Image semantic search and classification#
This tutorial implements an image semantic search application that uses batch inference, distributed training, and online serving at scale.
01-Batch-Inference.ipynb
: ingest and preprocess data at scale using Ray Data to generate embeddings for an image dataset of different dog breeds and store them.02-Distributed-Training.ipynb
: reprocess the same data to train an image classifier using Ray Train and saving model artifacts to a model registry (MLOps).03-Online-Serving.ipynb
: serve a semantic search app, using Ray Serve, that uses model predictions to filter and retrieve the most relevant images based on input queries.Create production batch Jobs for offline workloads like embedding generation, model training, etc., and production online Services that can scale.

Development#
The application is developed on Anyscale Workspaces, which enables development without worrying about infrastructure—just like working on a laptop. Workspaces come with:
Development tools: Spin up a remote session from your local IDE (Cursor, VS Code, etc.) and start coding, using the same tools you love but with the power of Anyscale’s compute.
Dependencies: Continue to install dependencies using familiar tools like pip. Anyscale propagates all dependencies to your cluster.
pip install -q "matplotlib==3.10.0" "torch==2.5.1" "transformers==4.47.1" "scikit-learn==1.6.0" "mlflow==2.19.0" "ipywidgets"
Compute: Leverage any reserved instance capacity, spot instance from any compute provider of your choice by deploying Anyscale into your account. Alternatively, you can use the Anyscale cloud for a full serverless experience.
Under the hood, a cluster spins up and is efficiently managed by Anyscale.
Debugging: Leverage a distributed debugger to get the same VS Code-like debugging experience.

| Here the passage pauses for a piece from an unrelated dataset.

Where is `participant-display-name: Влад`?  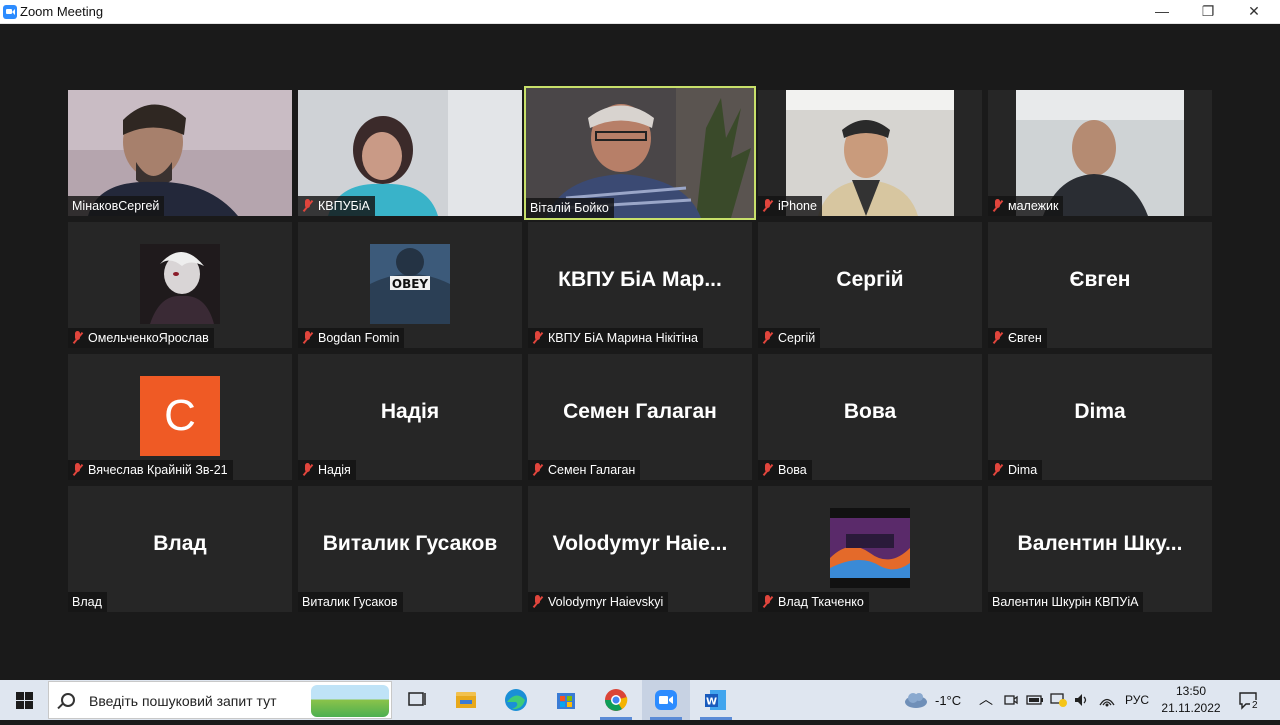 participant-display-name: Влад is located at coordinates (180, 544).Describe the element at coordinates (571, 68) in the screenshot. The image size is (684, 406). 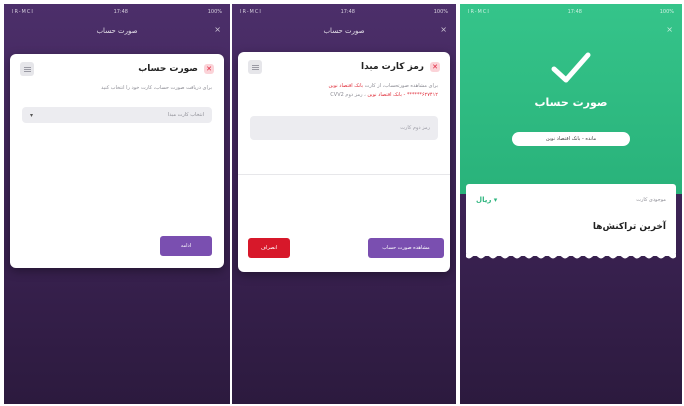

Learn more about Anyscale Workspaces in the official documentation.

Note: Run the entire tutorial for free on Anyscale—all dependencies come pre-installed, and compute autoscales automatically. To run it elsewhere, install the dependencies from the containerfile
and provision the appropriate GPU resources.
Production#
Seamlessly integrate with your existing CI/CD pipelines by leveraging the Anyscale CLI or SDK to deploy highly available services and run reliable batch jobs. Developing in an environment nearly identical to production—a multi-node cluster—drastically accelerates the dev-to-prod transition. This tutorial also introduces proprietary RayTurbo features that optimize workloads for performance, fault tolerance, scale, and observability.
No infrastructure headaches#
Abstract away infrastructure from your ML/AI developers so they can focus on their core ML development. You can additionally better manage compute resources and costs with enterprise governance and observability and admin capabilities so you can set resource quotas, set priorities for different workloads and gain observability of your utilization across your entire compute fleet. Users running on a Kubernetes cloud (EKS, GKE, etc.) can still access the proprietary RayTurbo optimizations demonstrated in this tutorial by deploying the Anyscale Kubernetes Operator.